To do → Below are the records. Gather each line that holds "link".

☆ ☆ ☆ ☆ ☆

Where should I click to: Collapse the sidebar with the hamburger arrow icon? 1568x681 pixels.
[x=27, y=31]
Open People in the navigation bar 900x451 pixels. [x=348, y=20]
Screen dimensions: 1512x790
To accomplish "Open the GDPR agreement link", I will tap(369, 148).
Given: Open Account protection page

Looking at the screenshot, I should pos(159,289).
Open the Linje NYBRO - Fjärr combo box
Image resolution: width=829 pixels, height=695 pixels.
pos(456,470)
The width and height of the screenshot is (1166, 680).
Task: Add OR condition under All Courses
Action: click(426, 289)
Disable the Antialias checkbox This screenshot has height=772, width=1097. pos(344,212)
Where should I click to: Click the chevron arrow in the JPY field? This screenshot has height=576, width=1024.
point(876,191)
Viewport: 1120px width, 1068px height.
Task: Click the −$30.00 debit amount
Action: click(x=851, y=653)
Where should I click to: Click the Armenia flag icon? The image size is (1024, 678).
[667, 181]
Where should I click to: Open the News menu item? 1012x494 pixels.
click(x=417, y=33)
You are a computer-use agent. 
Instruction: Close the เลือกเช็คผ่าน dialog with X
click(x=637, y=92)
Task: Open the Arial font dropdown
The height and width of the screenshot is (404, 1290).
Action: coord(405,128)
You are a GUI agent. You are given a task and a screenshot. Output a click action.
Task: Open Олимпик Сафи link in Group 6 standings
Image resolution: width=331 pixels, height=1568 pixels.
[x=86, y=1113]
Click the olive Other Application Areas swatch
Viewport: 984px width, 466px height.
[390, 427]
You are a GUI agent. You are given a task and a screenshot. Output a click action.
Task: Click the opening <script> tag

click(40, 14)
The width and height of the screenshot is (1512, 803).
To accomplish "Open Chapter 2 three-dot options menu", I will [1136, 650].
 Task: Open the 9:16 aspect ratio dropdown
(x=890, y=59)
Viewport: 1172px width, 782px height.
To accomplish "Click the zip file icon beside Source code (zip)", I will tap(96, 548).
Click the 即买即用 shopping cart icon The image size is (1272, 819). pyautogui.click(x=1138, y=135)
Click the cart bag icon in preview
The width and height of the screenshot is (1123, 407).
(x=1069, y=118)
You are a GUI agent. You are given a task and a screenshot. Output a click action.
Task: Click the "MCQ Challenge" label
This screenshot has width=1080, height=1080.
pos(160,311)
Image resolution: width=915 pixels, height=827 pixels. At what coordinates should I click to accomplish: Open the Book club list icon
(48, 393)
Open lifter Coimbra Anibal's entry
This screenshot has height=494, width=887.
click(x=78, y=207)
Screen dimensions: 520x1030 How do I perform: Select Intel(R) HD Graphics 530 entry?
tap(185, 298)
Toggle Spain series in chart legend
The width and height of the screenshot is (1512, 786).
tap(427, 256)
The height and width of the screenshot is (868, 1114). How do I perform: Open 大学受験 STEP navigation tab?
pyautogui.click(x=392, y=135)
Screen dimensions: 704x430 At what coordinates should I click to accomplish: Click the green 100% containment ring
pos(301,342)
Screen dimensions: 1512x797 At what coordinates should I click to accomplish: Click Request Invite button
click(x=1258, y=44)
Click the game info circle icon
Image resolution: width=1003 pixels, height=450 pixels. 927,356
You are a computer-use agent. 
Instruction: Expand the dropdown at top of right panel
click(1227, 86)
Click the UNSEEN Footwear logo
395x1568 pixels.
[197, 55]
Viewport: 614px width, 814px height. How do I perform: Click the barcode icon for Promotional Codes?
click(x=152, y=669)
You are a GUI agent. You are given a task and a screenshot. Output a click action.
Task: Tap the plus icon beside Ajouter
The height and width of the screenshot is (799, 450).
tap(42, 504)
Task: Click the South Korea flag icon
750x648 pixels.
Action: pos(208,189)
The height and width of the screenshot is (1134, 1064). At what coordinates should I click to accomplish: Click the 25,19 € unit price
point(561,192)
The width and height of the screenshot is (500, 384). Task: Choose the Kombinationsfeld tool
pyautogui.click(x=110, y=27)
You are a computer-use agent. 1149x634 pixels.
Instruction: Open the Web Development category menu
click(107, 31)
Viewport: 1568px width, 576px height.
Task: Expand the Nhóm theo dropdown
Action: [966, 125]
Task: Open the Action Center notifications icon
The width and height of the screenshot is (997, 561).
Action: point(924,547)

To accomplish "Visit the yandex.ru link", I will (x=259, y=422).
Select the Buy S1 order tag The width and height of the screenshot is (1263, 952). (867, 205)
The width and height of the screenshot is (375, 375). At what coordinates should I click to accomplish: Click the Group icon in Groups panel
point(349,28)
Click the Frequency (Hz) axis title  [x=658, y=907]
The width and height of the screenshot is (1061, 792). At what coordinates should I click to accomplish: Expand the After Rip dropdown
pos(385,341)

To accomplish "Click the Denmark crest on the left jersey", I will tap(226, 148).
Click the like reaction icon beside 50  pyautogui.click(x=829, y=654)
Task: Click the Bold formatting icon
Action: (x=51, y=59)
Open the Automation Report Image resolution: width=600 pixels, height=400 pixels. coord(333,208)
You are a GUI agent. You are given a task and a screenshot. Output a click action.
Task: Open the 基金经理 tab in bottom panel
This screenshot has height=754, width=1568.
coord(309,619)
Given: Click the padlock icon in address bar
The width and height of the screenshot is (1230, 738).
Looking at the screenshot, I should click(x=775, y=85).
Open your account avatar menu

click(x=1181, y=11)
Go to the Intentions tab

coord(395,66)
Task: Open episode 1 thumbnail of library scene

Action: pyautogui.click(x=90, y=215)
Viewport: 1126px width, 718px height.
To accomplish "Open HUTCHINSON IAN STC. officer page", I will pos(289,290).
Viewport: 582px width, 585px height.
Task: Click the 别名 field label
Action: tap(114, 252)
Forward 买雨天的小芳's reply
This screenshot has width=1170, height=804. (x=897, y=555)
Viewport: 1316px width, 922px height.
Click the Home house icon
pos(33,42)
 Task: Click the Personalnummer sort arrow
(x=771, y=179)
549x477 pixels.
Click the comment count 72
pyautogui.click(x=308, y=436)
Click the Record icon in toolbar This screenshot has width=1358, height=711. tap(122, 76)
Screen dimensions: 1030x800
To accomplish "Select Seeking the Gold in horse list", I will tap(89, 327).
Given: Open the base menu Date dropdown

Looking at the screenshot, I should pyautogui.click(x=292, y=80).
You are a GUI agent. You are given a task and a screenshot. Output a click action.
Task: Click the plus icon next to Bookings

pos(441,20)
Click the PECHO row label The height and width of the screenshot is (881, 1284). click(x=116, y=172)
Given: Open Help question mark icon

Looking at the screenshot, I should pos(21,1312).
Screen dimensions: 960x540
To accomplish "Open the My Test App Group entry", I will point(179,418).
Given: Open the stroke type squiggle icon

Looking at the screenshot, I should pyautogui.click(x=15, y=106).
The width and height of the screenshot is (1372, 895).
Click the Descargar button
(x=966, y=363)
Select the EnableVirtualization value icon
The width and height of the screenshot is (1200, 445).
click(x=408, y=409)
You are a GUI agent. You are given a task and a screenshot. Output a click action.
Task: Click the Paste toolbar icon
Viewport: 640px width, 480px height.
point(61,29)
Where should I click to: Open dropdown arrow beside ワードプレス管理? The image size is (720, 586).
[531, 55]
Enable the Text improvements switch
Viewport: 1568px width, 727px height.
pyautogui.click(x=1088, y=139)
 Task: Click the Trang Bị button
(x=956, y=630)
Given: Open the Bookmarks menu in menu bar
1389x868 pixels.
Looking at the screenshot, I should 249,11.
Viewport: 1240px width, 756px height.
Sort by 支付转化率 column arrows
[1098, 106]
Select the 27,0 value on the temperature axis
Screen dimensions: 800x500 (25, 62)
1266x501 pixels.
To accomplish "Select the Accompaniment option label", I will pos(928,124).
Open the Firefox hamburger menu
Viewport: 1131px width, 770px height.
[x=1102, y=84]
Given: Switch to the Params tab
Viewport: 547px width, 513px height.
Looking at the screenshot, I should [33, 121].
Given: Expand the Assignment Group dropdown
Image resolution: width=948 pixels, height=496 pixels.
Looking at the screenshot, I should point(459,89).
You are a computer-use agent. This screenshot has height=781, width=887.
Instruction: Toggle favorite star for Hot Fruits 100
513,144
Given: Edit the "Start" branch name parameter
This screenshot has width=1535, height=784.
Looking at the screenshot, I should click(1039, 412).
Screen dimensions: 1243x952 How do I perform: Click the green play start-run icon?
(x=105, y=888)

☆ ☆ ☆ ☆ ☆

Answer space →
To accomplish "Open the GDPR agreement link", I will tap(369, 148).
Task: Open Олимпик Сафи link in Group 6 standings
To accomplish "Visit the yandex.ru link", I will (x=259, y=422).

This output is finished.